Keywords: negative pressure wound therapy with instillation, inflammation, wound healing
1. Introduction
Wound healing is a highly orchestrated and overlapping interaction of cells and cytokines involving inflammation, tissue production, and remodeling. Impaired cutaneous wound healing is a common cause for inpatient treatment and, in some cases, surgical debridement and reconstruction. In patients with comorbidities and impaired immune defenses, superinfections or delayed skin closure requires wound bed conditioning with negative pressure wound therapy and additional instillation or other topical treatments [1,2,3,4,5,6,7]. Literature suggests that instillation is a key factor in achieving superior results by reducing both the bioburden and accelerating wound healing. The underlying mechanism of action is still poorly understood, as well as the influence on the inflammatory cascade [8,9,10,11,12]. Additionally, wound evaluation during the dressing phase is impossible, and monitoring tools are lacking.
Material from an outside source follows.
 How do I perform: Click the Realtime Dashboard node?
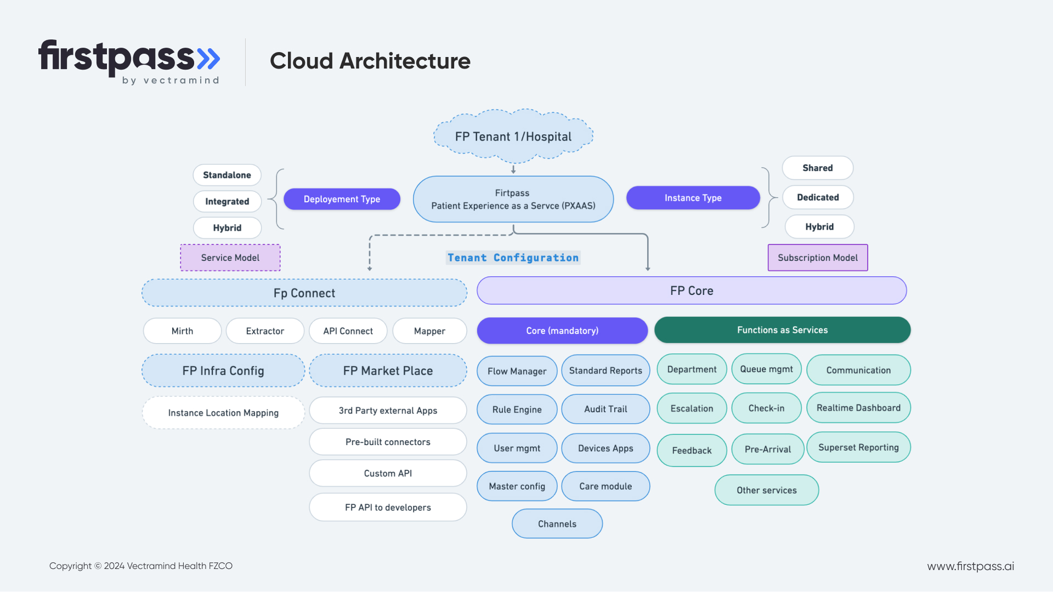point(858,408)
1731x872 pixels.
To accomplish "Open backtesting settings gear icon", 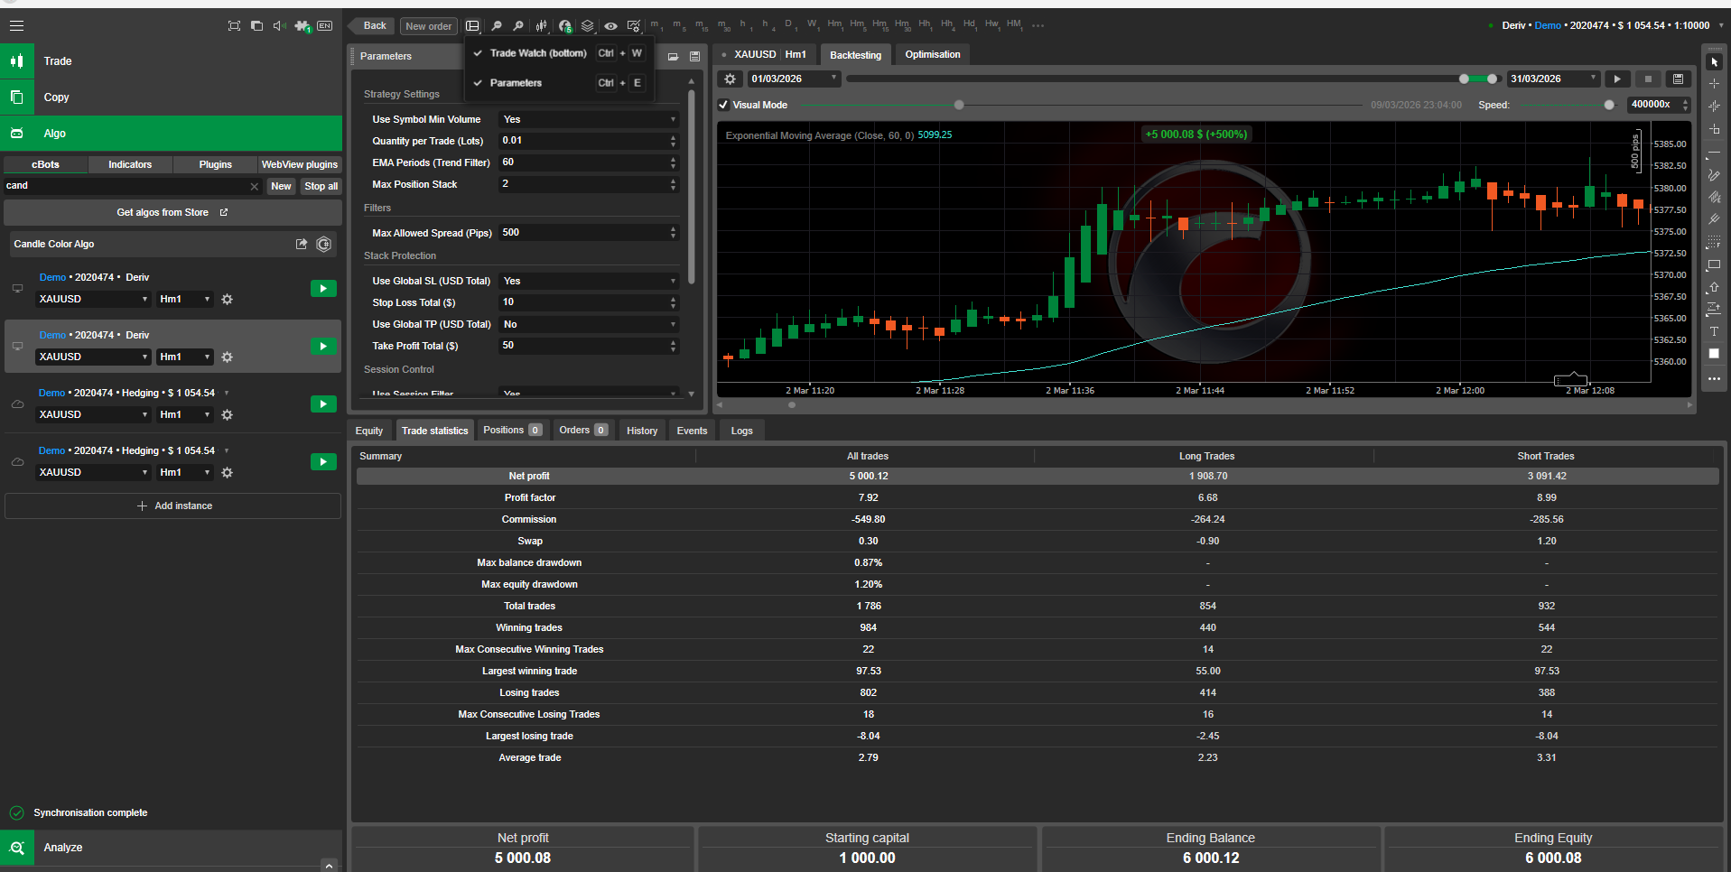I will coord(731,79).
With the increasing prevalence of comorbidities such as peripheral artery disease or diabetes, understanding the pathophysiology of the disease and its treatment modality are crucial [13,14].
Recent studies have shown that wound fluid contains locally produced and absorbed products, which provide insight into the wound-healing cascade [15,16,17]. Conventional negative pressure therapy in open abdominal wounds showed distinct clearance patterns of cytokines when compared with serum levels, thus allowing the investigation of abdominal sepsis [18]. Other studies evaluated the rinsing fluid of NPWT(i) devices and found that basic laboratory markers such as pH, electrolytes, and flow cytometry could safely be determined [16]. Increasing levels of polymorph nuclear cells marked the beginning of the inflammatory healing phase, and increased potassium values resembled cell destruction after surgical debridement [16]. However, benchmark values for the rinsing fluid are lacking, and further investigation seems promising.
Therefore, we analyzed previously gathered frozen fluid samples from NPWTi devices over several days for patients with acute and chronic wounds. The aim of this pilot study was to establish cytokine profiles that allow for evaluation of the wound during the no-view treatment phase and correlate these with patient characteristics and bacterial bioburden. The physician might then be able to react more accordingly, for example, change a dressing if rising cytokines indicate an infection. Up to now, the cytokine content within the rinsing fluid has not been investigated, so we chose IL-6, IL-8, bFGF, Tnf-a, and VEGF since these depict the central agents with respect to chemotaxis, inflammation, and fibroblast recruitment within cutaneous wound healing.
2. Materials and Methods
This is a prospective observational study investigating different aspects of wound healing during NPWTi by analyzing the rinsing fluid. It was conducted with ethics approval and according to the 2010 CONSORT (CONsolidated Standards of Reporting Trials) guideline based on the declaration of Helsinki. It was registered in a public German trial registry (DRKS00017669).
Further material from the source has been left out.